*** Opening Data for this exercise ***

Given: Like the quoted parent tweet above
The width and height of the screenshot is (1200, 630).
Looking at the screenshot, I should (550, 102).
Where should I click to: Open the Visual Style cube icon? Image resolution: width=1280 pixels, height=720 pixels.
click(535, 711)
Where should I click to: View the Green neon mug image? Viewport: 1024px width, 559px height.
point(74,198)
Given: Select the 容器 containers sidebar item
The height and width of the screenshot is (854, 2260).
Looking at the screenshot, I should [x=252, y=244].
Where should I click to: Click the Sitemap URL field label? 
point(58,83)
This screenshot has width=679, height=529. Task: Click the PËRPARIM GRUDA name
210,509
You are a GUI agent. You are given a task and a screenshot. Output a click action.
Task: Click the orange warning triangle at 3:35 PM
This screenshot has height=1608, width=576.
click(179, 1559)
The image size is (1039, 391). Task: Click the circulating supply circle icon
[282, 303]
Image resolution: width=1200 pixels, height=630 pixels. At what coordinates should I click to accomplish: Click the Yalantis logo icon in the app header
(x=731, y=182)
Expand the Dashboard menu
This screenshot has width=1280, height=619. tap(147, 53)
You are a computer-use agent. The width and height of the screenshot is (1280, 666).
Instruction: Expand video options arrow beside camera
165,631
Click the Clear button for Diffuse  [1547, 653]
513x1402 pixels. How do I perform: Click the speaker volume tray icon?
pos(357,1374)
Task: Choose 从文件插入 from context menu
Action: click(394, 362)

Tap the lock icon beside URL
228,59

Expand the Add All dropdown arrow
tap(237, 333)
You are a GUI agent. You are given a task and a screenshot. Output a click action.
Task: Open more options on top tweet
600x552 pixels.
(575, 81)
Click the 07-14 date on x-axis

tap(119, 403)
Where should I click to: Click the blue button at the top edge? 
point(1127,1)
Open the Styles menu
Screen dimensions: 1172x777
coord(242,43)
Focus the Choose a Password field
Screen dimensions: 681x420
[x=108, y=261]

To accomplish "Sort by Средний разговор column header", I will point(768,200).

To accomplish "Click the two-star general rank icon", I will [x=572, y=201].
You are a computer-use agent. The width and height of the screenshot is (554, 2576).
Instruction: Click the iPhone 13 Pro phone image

*** Closing Data for this exercise ***

# [Description of the task]
Each of the records is to be written out again exactly.

# [Response for this exercise]
Given: Like the quoted parent tweet above
The width and height of the screenshot is (1200, 630).
Looking at the screenshot, I should (550, 102).
Where should I click to: Open the Visual Style cube icon? Image resolution: width=1280 pixels, height=720 pixels.
click(535, 711)
Where should I click to: View the Green neon mug image? Viewport: 1024px width, 559px height.
point(74,198)
Given: Select the 容器 containers sidebar item
The height and width of the screenshot is (854, 2260).
Looking at the screenshot, I should [x=252, y=244].
Where should I click to: Click the Sitemap URL field label? 
point(58,83)
This screenshot has width=679, height=529. Task: Click the PËRPARIM GRUDA name
210,509
You are a GUI agent. You are given a task and a screenshot. Output a click action.
Task: Click the orange warning triangle at 3:35 PM
This screenshot has height=1608, width=576.
click(179, 1559)
The image size is (1039, 391). Task: Click the circulating supply circle icon
[282, 303]
Image resolution: width=1200 pixels, height=630 pixels. At what coordinates should I click to accomplish: Click the Yalantis logo icon in the app header
(x=731, y=182)
Expand the Dashboard menu
This screenshot has width=1280, height=619. tap(147, 53)
You are a computer-use agent. The width and height of the screenshot is (1280, 666).
Instruction: Expand video options arrow beside camera
165,631
Click the Clear button for Diffuse  [1547, 653]
513x1402 pixels. How do I perform: Click the speaker volume tray icon?
pos(357,1374)
Task: Choose 从文件插入 from context menu
Action: click(394, 362)

Tap the lock icon beside URL
228,59

Expand the Add All dropdown arrow
tap(237, 333)
You are a GUI agent. You are given a task and a screenshot. Output a click action.
Task: Open more options on top tweet
600x552 pixels.
(575, 81)
Click the 07-14 date on x-axis

tap(119, 403)
Where should I click to: Click the blue button at the top edge? 
point(1127,1)
Open the Styles menu
Screen dimensions: 1172x777
coord(242,43)
Focus the Choose a Password field
Screen dimensions: 681x420
[x=108, y=261]

To accomplish "Sort by Средний разговор column header", I will point(768,200).

To accomplish "Click the two-star general rank icon", I will [x=572, y=201].
You are a computer-use agent. The width and height of the screenshot is (554, 2576).
Instruction: Click the iPhone 13 Pro phone image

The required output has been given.